**Supplied passage:**
========

Finding Mr/Mrs Right….

Recently, I had a twitterussion (twitter discussion) with a couple people I follow.  I was having difficulty falling asleep and decided to see what was going on on twitter.  The conversation started out in Arabic and my Arabic skills after midnight might be spotty at best.  Through my misunderstanding, the discussion took a turn.  The topic was causes of divorce.  We were still talking about divorce but we also talked about how people get married, particularly here in Saudi Arabia and how it affects marriage and/or divorce.  With what takes place to get married, it’s no wonder that the divorce rate is so high.  So, how did you meet your spouse?  And if you’re not married, how would you like to meet your spouse?

Some people prefer following their traditions.  A man may want his mother to choose a bride for him.  I remember meeting a woman when I first came to KSA six years ago who got married that way.  Her husband asked his family to find him a bride.  He wasn’t in the country at the time and he hadn’t seen her.  And if I remember correctly, he actually saw her for the first time on their wedding day.  Doing something like that means taking a huge leap of faith.  Let’s be honest, we all have tastes, likes and dislikes.  Knowing that, why wouldn’t you want to see the person you’re supposed to spend the rest of your life with before getting married?  What happens if you see him/her and you are in someway disappointed?  Now you’re married.  For a Saudi groom, you’ve paid out the wazoo to get married.  You’d probably be pissed if you saw her and didn’t find her attractive.  For either one, if they’re not pleased, how do they get out of it?  That’s the thing, they can’t.  Why?  Because it would be cultural suicide.  One family or possibly both would want them to stay together if for no reason other than saving face.  It’s possible they could grow to love each other, but maybe they won’t.  And it’s the ones that don’t that are more than likely to end in divorce.

========

**Recorded data:**
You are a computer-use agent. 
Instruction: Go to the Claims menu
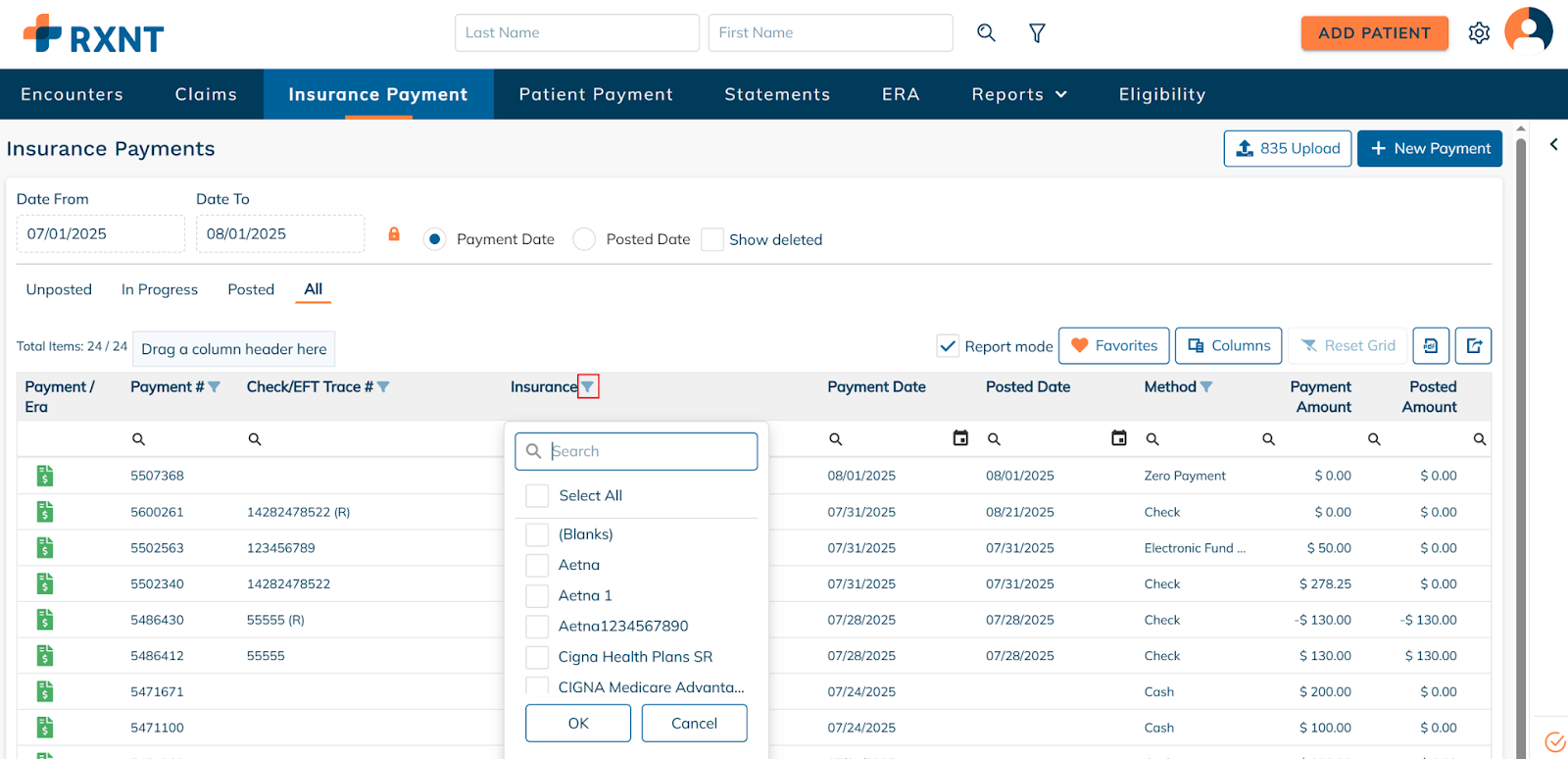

========

**Your assignment:** Write the next part of the blog post about finding a spouse in Saudi Arabia, starting right after its last sentence.

**Response to the exercise:**
So, what should people do?  There are those who truly believe that an arranged marriage is the best way to get married and there are those who believe that arranged marriages don’t work.  Coming from a western culture, once again I find myself unable to say yay or nay.  If I base it on my own experience, arranged marriages suck!  I was introduced to a man and my “guardian” was responsible for finding out what kind of person he was.  Do you think people are completely honest or forthcoming with information I had a right to know?  No, they weren’t.  We were polar opposites.  The only thing we had in common was the religion and even that we couldn’t agree on 100%.  Nevertheless, I was patient.  And I know for a fact that I was more patient than most.  His own family wanted to limit their time with him.  So, once it was finally over, I was a little angry, bitter.  I wondered how people could recommend him and then sleep at night.  Does this mean that all arranged marriages are destined for divorce?  No.  I’m sure that there are success stories out there, but I don’t personally know of any.

Young people today aren’t so keen on arranged marriages.  Perhaps seeing failed marriages is part of the reason.  Perhaps they are not slaves to the culture as the generations before them were.  I often hear that they’d rather get to know a person first.  It’s understandable because when you get married the way I did, you feel cheated somehow.  And I’ll never get those years back.  It would be nice to know the person’s personality so that you can decide on what you can and cannot live with and/or what things you might be willing to compromise on.  How can you guarantee that the person you are getting to know is the real him/her?  There are no guarantees in life I suppose so no one way is going to be foolproof.

How do you feel about getting to know your spouse before taking the plunge?  If you agree to this method, what is the best way to go about it and how can families be sure that the would-be couple will not cross any lines or step outside what is permissible by the religion?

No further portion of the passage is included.